Task list:
a: In the forum excerpt on firing at a moving truck, how many people were struck by bullets in the Aurora incident?
b: Extend the forum excerpt on firing at a moving truck with a few more sentences that pick up after its final line.

Source excerpt:
########################################
Morally wrong? Think about it.

Unless the charge is simply for discharging a firearm in a reckless and unlawful manner, the charges will most probably involve injury or death caused by the moving truck--injury or death that would not have not occurred but for the discharge of a firearm by the accused--or the act of having put people at risk of such harm

Explain how that result would be "morally right".

Regarding any charges related to harm to the driver, those would be adjudicated, based on the totality of the evidence, considering the usual facets of the legal defense of self defense or the defense of others,, as outlined above by Craig.

In the case of the aforementioned incident in Aurora, the driver of the vehicle was uninjured, but two people were stuck by bullets from the shooter's handgun.
 
...That diverted the discussion into how to define reasonable in the courtroom.
Guilty as charged.

I cannot see the scenario resulting in legitimate use of force under the full five elements, except under potentially unique details of the specific circumstance.
... and so, regardless, we reach the same conclusion. :)
########################################
Collected data:
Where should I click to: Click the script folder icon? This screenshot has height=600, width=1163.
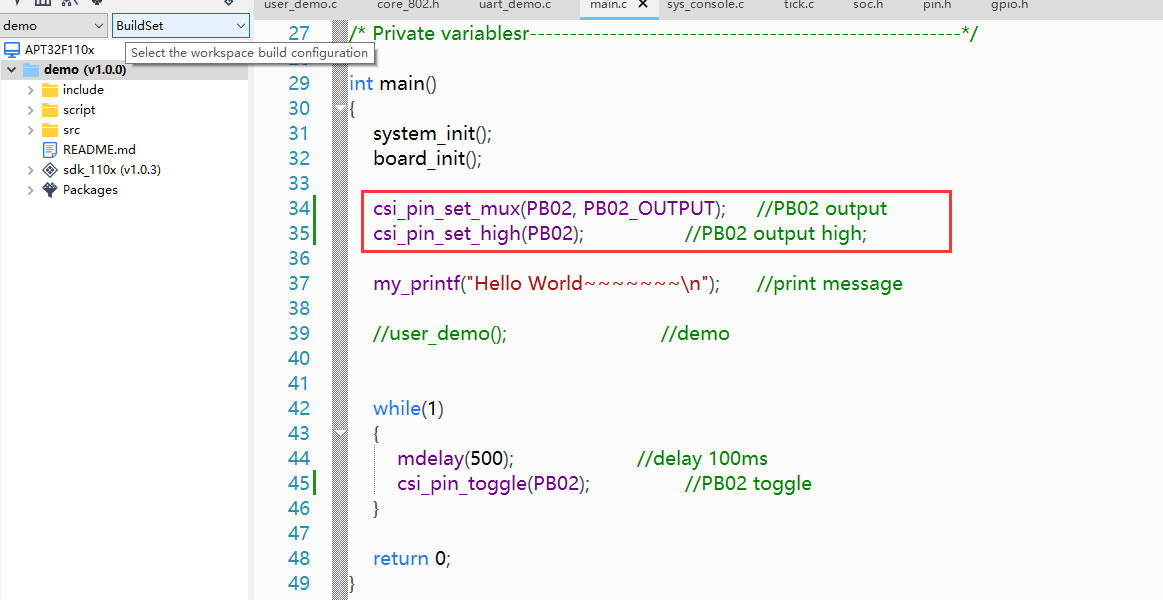point(50,110)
########################################
Responses for each task:
a: Two people were struck by bullets from the shooter's handgun.

b:
As pointed out in this thread several times, the situation of a car in the middle of a group of protesters raises serious questions about both imminence and avoidance, as well as reasonableness given the likelihood of the car momentum even without the attacker being in control is still a danger to others.
Yes indeed.

And in jurisdictions in which avoidance is not legally required, failure to avoid, when avoidance is safely possible will, in most such jurisdictions, enter into the assessment of reasonableness.
 
....And in jurisdictions in which avoidance is not legally required, failure to avoid, when avoidance is safely possible will, in most such jurisdictions, enter into the assessment of reasonableness.
This is a point which is commonly overlooked. Just because a Self-Defense Shooter isn't required to retreat in a given jurisdiction does not mean that a jury cannot consider whether the failure to retreat was reasonable.